» **Texto extraído**
O fato é que aquilo que você chama de realidade é uma coisa integralmente relativa. Não só pela natureza energética da matéria, mas pela singularidade da sua perspectiva e pela limitação dos seus sentidos. Considere a seguinte pergunta:
Se uma árvore cai em uma floresta onde não há ninguém, haverá barulho?
Haverá vibração, com certeza. Mas note que o barulho pressupõe um mecanismo de sentidos que reconhecem e interpretam essa vibração. Em outras palavras, a existência pressupõe um observador. Ser é ser percebido. Se não existe nenhum traço de consciência ou sentidos para perceber um determinado fenômeno, é como se ele nunca tivesse existido. A partir daí, podemos quebrar a natureza da existência em duas: Consciência e Energia, ou observador e objeto observado. Note também que essas são duas faces de um mesmo acontecer, não são entidades separadas. Ambas são necessárias para reproduzir o que experenciamos como “Existir”. Você não é uma e nem a outra, mas a interação constante entre as duas em uma dança eterna e, ao que tudo indica, imortal.
Você poderia também, como última alternativa de definição da sua real identidade, tratar a sua jornada, as experiências que viveu, os princípios que adotou e as decisões que tomou como sendo “você”. Mas isso seria como tentar definir a natureza de um navio pelo traço de ondulações e espuma que ele deixa no oceano! Além disso, note que sempre que se descreve uma história ou experiência é impossível isolar o elemento da paisagem, ou em outras palavras o ser do ambiente e das situações que o contêm. Você não pode descrever alguém caminhando sem começar a descrever o chão, assim como não pode descrever alguém falando sem começar a descrever aquele que escuta! Em outras palavras, você e a paisagem que te cerca com todos os seus elementos são por definição um único acontecer.
É só depois de passar por todas essas considerações que tanto o sujeito da entrevista de emprego quanto o discípulo Zen chegam a uma mesma conclusão: Se não há como dividir a minha existência daquilo que acontece a minha volta, a noção de “Eu” só pode ser uma ilusão.

» **Instruções do exercício**
**A.** De acordo com o texto sobre realidade e identidade, em quais duas partes se pode dividir a natureza da existência?
**B.** Prossiga o texto sobre realidade e identidade a partir do ponto em que ele termina.

» **Dados fornecidos**
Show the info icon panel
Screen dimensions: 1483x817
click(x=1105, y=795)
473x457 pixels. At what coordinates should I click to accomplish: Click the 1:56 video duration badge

» **Respostas por tarefa**
**A.** Em Consciência e Energia, ou observador e objeto observado.

**B.**
As correntes espirituais mais hypadas do Oriente — Daoismo, Hinduismo e Budismo — não propõem nenhuma noção de doutrina, ou de mandamentos, regras e instruções vindas de uma autoridade divina. Elas até possuem rituais, mas eles mudam de tempos em tempos e variam de acordo com aquele que os pratica. O que essas religiões propõem é um método para a transformação da consciência humana. Essa transformação, por sua vez, é baseada em um conceito fundamental da própria existência: A ideia de que a pessoa individualizada, delimitada pela superfície da sua pele, não passa de uma alucinação, fruto de uma mente sistemática e calculista com uma necessidade compulsiva de definir limites e colocar nomes em coisas que simplesmente são.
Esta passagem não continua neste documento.